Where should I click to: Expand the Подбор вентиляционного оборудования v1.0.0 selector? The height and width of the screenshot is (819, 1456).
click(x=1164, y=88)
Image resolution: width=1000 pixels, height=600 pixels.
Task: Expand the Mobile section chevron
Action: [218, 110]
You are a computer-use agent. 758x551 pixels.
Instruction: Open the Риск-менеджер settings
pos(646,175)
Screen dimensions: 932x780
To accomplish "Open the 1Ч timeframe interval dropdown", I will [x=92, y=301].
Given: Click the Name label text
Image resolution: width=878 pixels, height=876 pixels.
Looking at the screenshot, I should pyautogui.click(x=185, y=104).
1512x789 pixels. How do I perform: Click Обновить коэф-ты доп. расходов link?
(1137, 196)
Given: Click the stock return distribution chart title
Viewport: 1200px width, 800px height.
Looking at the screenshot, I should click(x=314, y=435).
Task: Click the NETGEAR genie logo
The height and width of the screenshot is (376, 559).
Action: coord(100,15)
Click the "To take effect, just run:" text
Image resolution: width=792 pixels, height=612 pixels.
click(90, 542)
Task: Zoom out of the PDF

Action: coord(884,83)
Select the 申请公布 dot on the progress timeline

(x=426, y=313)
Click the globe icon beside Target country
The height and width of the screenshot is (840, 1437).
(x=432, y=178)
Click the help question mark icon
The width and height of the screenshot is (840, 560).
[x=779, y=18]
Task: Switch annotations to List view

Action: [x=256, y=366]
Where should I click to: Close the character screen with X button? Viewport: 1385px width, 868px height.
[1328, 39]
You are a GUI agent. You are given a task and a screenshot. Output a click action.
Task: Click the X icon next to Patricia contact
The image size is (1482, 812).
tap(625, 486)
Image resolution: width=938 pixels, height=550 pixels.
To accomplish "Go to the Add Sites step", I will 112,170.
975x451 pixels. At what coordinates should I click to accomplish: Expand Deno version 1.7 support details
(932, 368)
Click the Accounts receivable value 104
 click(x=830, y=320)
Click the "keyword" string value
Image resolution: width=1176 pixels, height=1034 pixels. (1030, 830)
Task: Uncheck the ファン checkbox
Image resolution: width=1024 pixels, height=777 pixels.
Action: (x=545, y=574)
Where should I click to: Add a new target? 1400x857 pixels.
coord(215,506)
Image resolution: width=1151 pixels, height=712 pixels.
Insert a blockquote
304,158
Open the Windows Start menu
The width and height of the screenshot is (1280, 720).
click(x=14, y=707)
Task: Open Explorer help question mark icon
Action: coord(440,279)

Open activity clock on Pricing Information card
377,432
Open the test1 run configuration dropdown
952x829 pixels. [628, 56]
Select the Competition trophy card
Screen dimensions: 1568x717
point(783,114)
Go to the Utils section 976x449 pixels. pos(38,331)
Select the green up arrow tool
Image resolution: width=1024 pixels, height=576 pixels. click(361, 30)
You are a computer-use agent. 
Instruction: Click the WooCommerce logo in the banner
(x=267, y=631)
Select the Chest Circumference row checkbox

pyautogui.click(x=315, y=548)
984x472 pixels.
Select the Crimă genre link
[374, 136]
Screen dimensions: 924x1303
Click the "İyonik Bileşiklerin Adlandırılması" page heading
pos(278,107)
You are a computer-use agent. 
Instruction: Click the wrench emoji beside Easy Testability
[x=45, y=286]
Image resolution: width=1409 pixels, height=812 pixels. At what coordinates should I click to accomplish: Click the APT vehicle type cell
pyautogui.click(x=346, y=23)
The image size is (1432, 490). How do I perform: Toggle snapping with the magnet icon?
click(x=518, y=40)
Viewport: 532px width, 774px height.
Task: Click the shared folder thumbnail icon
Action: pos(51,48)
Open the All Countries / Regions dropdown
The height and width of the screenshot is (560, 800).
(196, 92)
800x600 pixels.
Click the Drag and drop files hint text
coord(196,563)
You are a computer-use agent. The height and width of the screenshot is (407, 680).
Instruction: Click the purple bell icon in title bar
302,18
+++
[What to produce]:
Reproducing the whole listing above is not the task. Copy exactly only the lines from the one with "Where should I click to: Close" to the one with "Image resolution: width=938", both kept.

[Result of the exercise]:
Where should I click to: Close the character screen with X button? Viewport: 1385px width, 868px height.
[1328, 39]
You are a GUI agent. You are given a task and a screenshot. Output a click action.
Task: Click the X icon next to Patricia contact
The image size is (1482, 812).
tap(625, 486)
Image resolution: width=938 pixels, height=550 pixels.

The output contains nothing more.